My company cares about training time. We are iterating on one main model, and training a series of experiments in a shorter amount of time allows you to have a faster iteration cycle. I think many people absolutely underappreciate this. There are also critical training times which you may need to hit in order to make real use of that. For example, if your training time is below on the order of 2 days, you may be able to get 2 (or even 3) iteration cycles in per week. A training time of 3 days reduces this to 1-2 iteration cycles per week. A training time of 4 days means that you can only realistically achieve 1 iteration cycle per week.

Another way of thinking about this is that doubling your training speed also doubles the amount of hardware you have at your disposal, and halves the cost per experiment.

badabummbadabing t1_is4vg29 wrote on October 13, 2022 at 9:39 AM

Reply to [D] Are GAN(s) still relevant as a research topic? or is there any idea regarding research on generative modeling? by aozorahime

GANs may be losing some ground to diffusion models in generative tasks, but the idea of playing an adversarial game with a learnable loss function is more general than generating pretty pictures.

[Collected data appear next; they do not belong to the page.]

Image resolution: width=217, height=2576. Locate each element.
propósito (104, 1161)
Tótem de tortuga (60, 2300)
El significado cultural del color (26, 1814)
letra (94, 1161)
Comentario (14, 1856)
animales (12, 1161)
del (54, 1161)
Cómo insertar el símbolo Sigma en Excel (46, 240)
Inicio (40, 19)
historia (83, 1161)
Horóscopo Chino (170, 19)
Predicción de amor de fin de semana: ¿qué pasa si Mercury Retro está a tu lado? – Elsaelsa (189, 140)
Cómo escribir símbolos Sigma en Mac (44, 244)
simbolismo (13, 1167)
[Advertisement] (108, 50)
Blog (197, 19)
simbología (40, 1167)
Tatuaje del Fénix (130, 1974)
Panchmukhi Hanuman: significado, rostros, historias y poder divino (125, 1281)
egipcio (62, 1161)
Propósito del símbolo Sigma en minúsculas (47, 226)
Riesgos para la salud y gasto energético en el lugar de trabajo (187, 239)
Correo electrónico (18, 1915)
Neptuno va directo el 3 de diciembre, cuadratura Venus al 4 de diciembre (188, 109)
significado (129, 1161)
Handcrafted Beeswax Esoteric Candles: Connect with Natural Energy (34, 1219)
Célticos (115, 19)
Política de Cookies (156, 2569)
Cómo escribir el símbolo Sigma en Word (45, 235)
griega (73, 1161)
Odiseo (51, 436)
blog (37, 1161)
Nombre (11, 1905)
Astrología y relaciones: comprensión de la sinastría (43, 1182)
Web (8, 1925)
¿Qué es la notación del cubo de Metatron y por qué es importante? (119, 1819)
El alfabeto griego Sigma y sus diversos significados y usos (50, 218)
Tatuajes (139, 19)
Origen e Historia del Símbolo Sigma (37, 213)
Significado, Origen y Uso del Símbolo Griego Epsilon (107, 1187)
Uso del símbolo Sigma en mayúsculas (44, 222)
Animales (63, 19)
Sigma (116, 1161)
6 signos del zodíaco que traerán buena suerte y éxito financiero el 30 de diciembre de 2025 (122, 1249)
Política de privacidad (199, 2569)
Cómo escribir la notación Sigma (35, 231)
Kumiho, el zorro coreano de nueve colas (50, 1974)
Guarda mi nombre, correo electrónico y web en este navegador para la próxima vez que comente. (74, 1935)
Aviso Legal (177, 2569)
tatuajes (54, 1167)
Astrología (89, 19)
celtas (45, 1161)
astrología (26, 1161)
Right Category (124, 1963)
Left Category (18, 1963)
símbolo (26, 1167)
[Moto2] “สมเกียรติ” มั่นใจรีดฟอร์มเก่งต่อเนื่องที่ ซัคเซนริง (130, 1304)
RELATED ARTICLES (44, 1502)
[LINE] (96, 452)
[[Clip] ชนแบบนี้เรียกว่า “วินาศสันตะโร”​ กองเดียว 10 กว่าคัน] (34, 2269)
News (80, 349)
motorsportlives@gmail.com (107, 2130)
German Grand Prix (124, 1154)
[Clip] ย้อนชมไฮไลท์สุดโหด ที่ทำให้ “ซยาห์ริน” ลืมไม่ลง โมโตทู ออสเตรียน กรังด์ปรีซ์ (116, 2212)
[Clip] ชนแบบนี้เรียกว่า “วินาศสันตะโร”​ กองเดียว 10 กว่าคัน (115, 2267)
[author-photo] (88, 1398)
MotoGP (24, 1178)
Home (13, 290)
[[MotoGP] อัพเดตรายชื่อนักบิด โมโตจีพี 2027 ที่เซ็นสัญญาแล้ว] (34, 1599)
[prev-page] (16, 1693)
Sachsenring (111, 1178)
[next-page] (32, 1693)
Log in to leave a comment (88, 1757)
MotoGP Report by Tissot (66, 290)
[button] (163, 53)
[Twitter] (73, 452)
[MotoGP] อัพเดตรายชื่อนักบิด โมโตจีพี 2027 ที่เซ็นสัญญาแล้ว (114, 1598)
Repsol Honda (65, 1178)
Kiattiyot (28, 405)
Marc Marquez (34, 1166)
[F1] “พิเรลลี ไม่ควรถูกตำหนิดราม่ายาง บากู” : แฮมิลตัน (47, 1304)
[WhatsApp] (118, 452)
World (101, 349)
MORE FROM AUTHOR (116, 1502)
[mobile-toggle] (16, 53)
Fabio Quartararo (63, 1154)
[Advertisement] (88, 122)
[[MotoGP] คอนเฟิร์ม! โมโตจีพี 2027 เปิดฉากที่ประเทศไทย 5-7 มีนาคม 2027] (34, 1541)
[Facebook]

badabummbadabing t1_ir9bv9x wrote on October 6, 2022 at 8:49 AM

Reply to comment by fromnighttilldawn in [Discussion] Best performing PhD students you know by Light991

It did have an error in their convergence proof (which was later rectified by other people). But

this was only applicable to convex cost functions anyway (General convergence proof in this sense are impossible for general nonconvex problems like neural net training)
Adam is literally the most used optimiser for neural network training, it would be crazy to deny its significance due to a technical error in a proof in an irrelevant (for this application) regime

Regarding "whatever Hinton was doing": Are you talking about RMSprop? Sure, it's another momentum optimizer. There are many of them.